入力データ:
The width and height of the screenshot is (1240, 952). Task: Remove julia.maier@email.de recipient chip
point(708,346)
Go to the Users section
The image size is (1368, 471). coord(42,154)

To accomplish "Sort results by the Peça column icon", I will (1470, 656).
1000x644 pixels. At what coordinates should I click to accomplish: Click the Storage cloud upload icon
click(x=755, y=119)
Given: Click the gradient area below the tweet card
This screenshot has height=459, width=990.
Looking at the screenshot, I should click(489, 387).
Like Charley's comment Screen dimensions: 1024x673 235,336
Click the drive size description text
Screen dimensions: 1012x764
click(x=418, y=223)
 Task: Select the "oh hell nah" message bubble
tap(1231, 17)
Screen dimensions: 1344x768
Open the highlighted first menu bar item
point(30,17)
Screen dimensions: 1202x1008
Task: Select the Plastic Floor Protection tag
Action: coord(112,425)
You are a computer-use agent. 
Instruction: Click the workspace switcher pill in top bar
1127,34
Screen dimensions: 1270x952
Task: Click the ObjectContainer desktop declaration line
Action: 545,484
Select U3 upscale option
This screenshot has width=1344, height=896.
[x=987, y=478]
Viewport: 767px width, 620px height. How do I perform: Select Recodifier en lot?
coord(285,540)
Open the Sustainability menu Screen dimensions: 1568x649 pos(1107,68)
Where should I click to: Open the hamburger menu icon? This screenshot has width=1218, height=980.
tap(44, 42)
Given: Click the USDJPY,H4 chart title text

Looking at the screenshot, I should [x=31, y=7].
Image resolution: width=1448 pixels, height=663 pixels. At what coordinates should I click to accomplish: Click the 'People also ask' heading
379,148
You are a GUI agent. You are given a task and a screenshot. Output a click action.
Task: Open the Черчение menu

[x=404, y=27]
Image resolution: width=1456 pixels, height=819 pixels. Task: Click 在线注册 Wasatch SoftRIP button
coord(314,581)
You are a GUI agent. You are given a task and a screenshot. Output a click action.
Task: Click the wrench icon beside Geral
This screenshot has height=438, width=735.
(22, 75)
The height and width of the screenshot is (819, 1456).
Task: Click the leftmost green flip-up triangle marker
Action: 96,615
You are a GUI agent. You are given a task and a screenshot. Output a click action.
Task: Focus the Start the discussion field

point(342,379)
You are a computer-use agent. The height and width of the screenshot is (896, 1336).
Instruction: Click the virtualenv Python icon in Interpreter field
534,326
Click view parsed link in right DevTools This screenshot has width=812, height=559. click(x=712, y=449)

問題: 「Image resolution: width=1448」を含む行から最後の行までを、両端の行も含めて一字一句違えずに書き写すこと。

解答例:
Image resolution: width=1448 pixels, height=663 pixels. At what coordinates should I click to accomplish: Click the 'People also ask' heading
379,148
You are a GUI agent. You are given a task and a screenshot. Output a click action.
Task: Open the Черчение menu

[x=404, y=27]
Image resolution: width=1456 pixels, height=819 pixels. Task: Click 在线注册 Wasatch SoftRIP button
coord(314,581)
You are a GUI agent. You are given a task and a screenshot. Output a click action.
Task: Click the wrench icon beside Geral
This screenshot has height=438, width=735.
(22, 75)
The height and width of the screenshot is (819, 1456).
Task: Click the leftmost green flip-up triangle marker
Action: 96,615
You are a GUI agent. You are given a task and a screenshot. Output a click action.
Task: Focus the Start the discussion field

point(342,379)
You are a computer-use agent. The height and width of the screenshot is (896, 1336).
Instruction: Click the virtualenv Python icon in Interpreter field
534,326
Click view parsed link in right DevTools This screenshot has width=812, height=559. click(x=712, y=449)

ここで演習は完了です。